• [Task to complete]
Render every line of the material below as a JSON list of strings, one string per line, omitting blank lines and the pictures.

• [Extracted entries]
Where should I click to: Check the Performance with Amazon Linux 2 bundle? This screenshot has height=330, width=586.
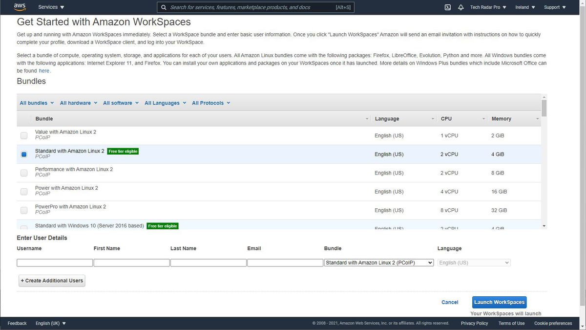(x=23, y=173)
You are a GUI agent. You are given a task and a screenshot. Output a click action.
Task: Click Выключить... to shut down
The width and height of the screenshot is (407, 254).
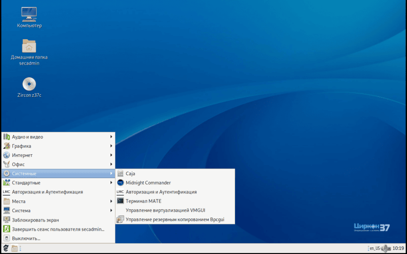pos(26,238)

• [Written response]
[
  "Where should I click to: Check the Performance with Amazon Linux 2 bundle? This screenshot has height=330, width=586.",
  "(x=23, y=173)",
  "You are a GUI agent. You are given a task and a screenshot. Output a click action.",
  "Task: Click Выключить... to shut down",
  "The width and height of the screenshot is (407, 254).",
  "pos(26,238)"
]